I'm a long time ultra-runner turned triathlete so please bear with me. I'm looking to upgrade to Shimano Ultegra 11sp components and currently I'm running on the stock components which are Shimano 105's 11sp. I'm riding a Fuji Norcom straight which is their performance tri bike. I just want to make sure that I purchase the correct parts ahead of time so I can take them all in to get installed on my bike. I have the following parts needed on my checklist and want to make sure I have everything before making this purchase. If you see that I need anything would you please let me know? Thanks!

  1. I wont need to buy front or rear calipers because I have trp brakes which are hidden behind the fork and the backside of the frame. I also wont need the levers because I have vision shifters on the ends of my aero bars.
  2. I will need the Shimano Ultegra 6800 11-Speed rear derailleur
  3. I have a choice between the GS Medium Cage Rear Derailleur 11-speed or the Short Cage Derailleur and am not sure what the differences are. Any help here?
  4. Ultegra 6800 crankset 11-speed
  5. Ultegra 6800 11-speed cassette
  6. Ultegra 6800 SM-bottom bracket
  7. Shimano 11-speed inner chainring bolt set
  8. Shimano Ultegra 6800 outer chainring bolt & cap set

Anything else you all see? I'm purchasing from this site: http://www.trisports.com/shimano-ultegra-6800.html

  • if you put two spaces at the end of lines where you want a line break, they will show up and make the question much more readable. – Ross Millikan Jul 4 '16 at 14:34

In terms of the rear derailleur, you will need to determine the capacity you need.

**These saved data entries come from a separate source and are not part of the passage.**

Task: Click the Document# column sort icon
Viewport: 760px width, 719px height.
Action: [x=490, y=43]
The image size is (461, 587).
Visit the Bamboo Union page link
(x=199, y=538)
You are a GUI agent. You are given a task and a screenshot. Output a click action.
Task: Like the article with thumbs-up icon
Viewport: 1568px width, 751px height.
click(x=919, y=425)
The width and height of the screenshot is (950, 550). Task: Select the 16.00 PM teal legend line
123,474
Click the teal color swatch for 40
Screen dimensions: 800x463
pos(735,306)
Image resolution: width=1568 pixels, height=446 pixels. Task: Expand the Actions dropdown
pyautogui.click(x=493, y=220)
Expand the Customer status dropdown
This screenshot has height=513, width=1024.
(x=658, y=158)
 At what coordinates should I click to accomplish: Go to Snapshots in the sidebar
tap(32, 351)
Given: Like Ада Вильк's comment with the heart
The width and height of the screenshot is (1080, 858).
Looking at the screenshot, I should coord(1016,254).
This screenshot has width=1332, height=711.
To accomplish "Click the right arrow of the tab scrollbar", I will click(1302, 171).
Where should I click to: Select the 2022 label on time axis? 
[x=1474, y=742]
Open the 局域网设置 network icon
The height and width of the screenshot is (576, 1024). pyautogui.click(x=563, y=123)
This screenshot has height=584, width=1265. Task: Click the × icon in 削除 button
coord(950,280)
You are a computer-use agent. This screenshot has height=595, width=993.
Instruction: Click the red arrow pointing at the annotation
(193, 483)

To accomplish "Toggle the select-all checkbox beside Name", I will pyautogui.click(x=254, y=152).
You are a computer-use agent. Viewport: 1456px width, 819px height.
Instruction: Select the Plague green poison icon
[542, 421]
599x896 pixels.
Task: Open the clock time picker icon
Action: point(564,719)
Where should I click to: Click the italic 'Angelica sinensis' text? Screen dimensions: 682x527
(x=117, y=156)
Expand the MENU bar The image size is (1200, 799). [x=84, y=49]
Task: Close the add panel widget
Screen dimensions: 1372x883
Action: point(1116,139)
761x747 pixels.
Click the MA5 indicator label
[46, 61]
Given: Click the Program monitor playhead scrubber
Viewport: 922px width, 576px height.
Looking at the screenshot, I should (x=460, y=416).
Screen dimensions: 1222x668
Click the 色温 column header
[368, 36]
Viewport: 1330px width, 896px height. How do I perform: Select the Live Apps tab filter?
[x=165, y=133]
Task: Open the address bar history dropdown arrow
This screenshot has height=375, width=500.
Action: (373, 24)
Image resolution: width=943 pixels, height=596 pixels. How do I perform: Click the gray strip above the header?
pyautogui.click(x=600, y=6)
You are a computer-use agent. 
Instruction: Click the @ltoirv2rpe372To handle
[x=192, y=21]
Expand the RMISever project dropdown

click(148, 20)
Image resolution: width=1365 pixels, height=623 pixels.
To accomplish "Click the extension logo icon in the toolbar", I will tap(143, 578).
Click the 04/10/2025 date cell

To do that, add together the teeth in largest rear cluster and largest chainwheel to get the max teeth you have. Then add together the small rear cog and the smallest chainwheel to get the min teeth you have. Subtract the min from the max. That is your capacity needed.

You can then go on to the Shimano site and gets the specs for the derailleur you are interested in to see if it has enough capacity. You will also need an 11 speed chain cut to fit.

  • Ok well am I basing that off of the 105's? – EhBabay Jul 4 '16 at 18:13

Nice shopping list. You'll need a new chain too - theres no saving putting your existing used chain onto brand new everything else.

Personally I'd go for the long cage because it allows more difference between smallest and largest cog in the cassette. As an all-purpose rider I want a 12~28 or 12-30 cassette with a triple on the front.

However as a tri rider you might never do climbs, so flat-land speed would be better developed using a corncob cassette, where the tooth count changes by 1 between cogs - you could have 11-22 in steps of 1 tooth for optimum cadence.

Finally, 105 is still good, so don't shelve it. You could consider putting it on a training bike, or passing it on to someone else. I still ride a 3x7 speed road bike!